Robotics is a complicated and multidisciplinary topic that I don’t understand. It seems natural, then, for me to write a column about robotics. Or more specifically, what I don’t understand about robotics (in agriculture).
For a quick background, I am terrified by the “technological singularity.” Don’t feel silly if you don’t know what that is; I barely do. The technological singularity is a theoretical point where robots and artificial intelligence (the other AI) are so cutting-edge they no longer need humans to advance and multiply. This is The Terminator and about two dozen other B-movies from Hollywood. Technological singularity is when robots take over the world.
But every time I worry about the robots taking over, I will ask Alexa to play my favorite radio station, and my little entertainment robot will instead play Radio Iran … in Farsi. I will chuckle to myself and breathe a sigh of relief. We’re not that close to the technological singularity.
When my kids were younger, they participated in the 4-H robotics program. Robotics is the perfect STEM project because it is interdisciplinary. My kids would integrate mechanical engineering, electrical engineering and computer programming. What they learned from this project: The only thing they hate more than engineering is computer programming. The robotics competition they attended: They described it as a “nerd convention.” I told them I was happy they found a place where they fit in. I laughed … they didn’t.
Everything I know about robotics comes from the 4-H robotics manual. According to 4-H, there are four criteria that define a robot: It must be mechanical, it must have a power source, it must be programmable, and it must have feedback systems.
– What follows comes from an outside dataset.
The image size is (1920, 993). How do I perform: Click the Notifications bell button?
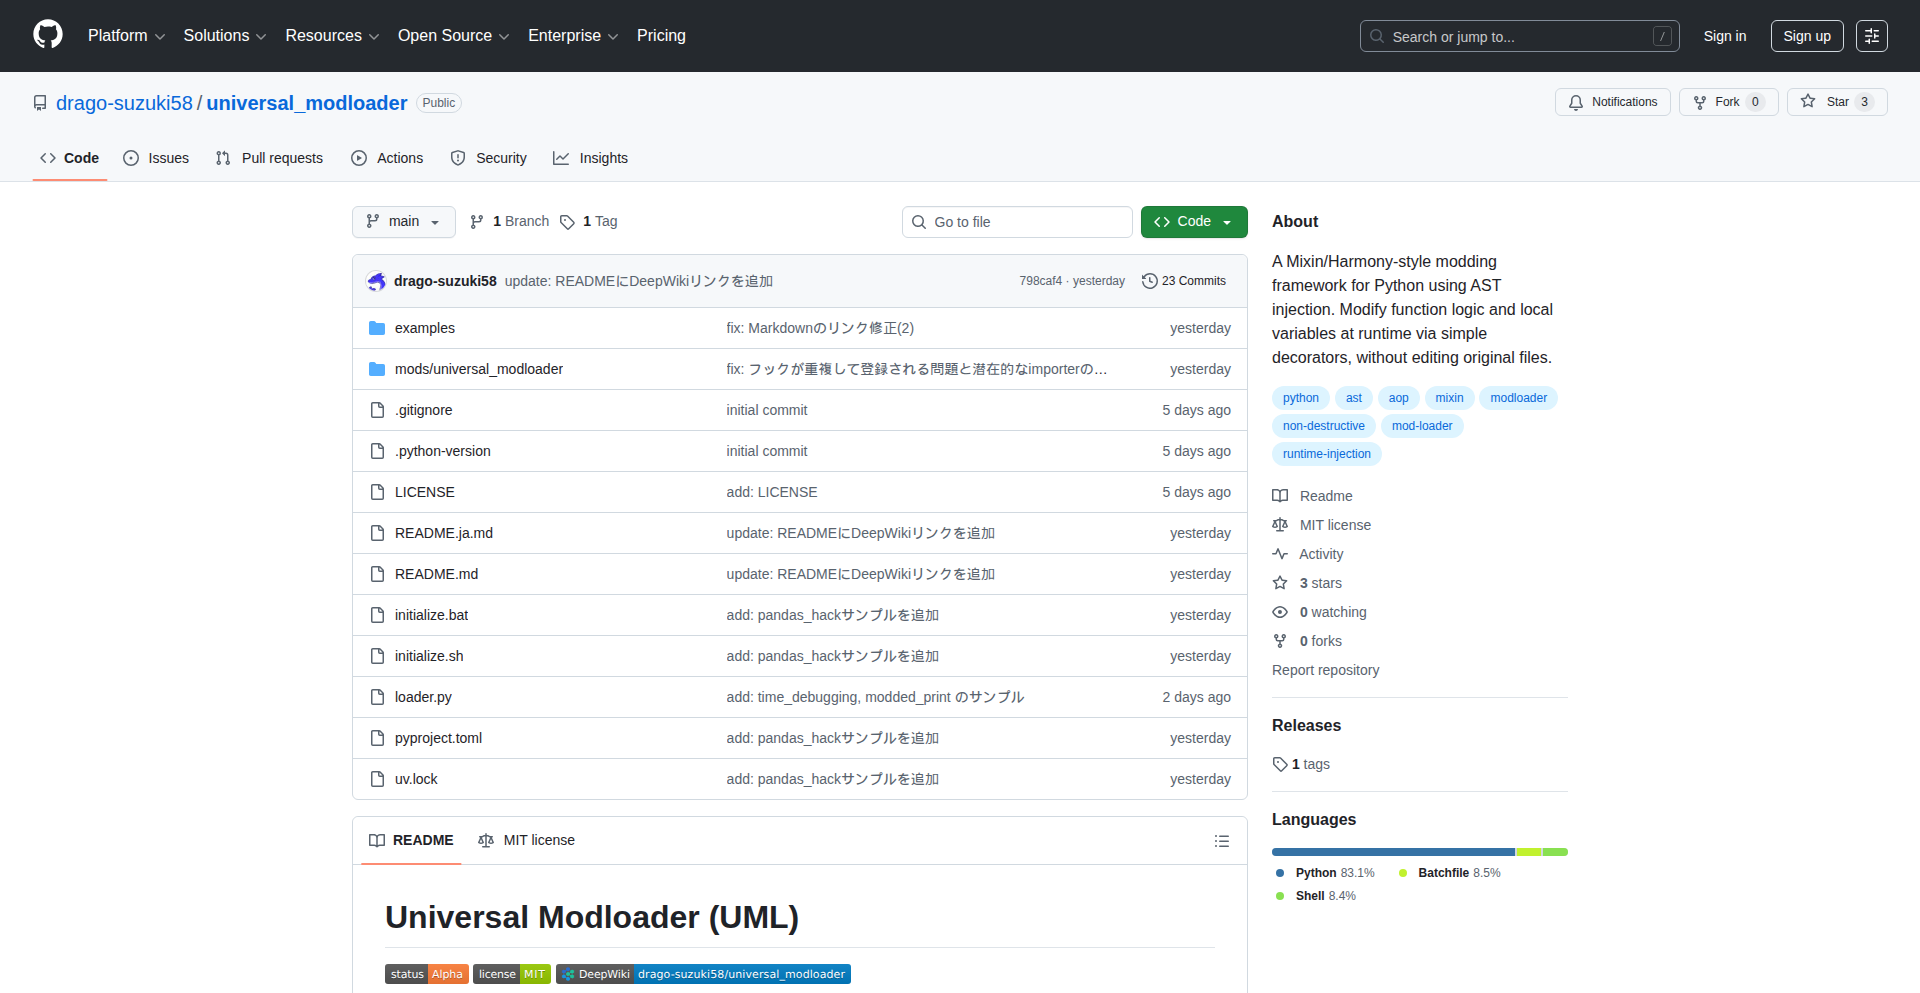click(x=1612, y=102)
Now, I know exactly what you’re thinking after reading this – the same thing I realized … my pivot is a robot.
There is a fun game I like to play. Whenever a kid from town comes to visit our place, I will gauge their interest in robotics. If they show even an inkling of interest, I will quickly ask if they want to see my robot. I really don’t know what goes through a kid's mind when a cowboy says, “I have a robot,” but I am certain that my robot is not the robot they envision.
We will load up in my side-by-side and drive to the middle of one of my hayfields. They will look at my pivot, still wondering where my robot is, as I open the box on my control panel.
“These stupid sprinklers that I have passed on the interstate are robots?” I can read the disappointment on their face.
I show them the phase converter as proof of the power source and the gearbox as proof that it is mechanical. I will show them how I program the pivot, and then we’ll climb one of the towers to see the feedback systems. And after all this tour, I am still the only one interested in my robot.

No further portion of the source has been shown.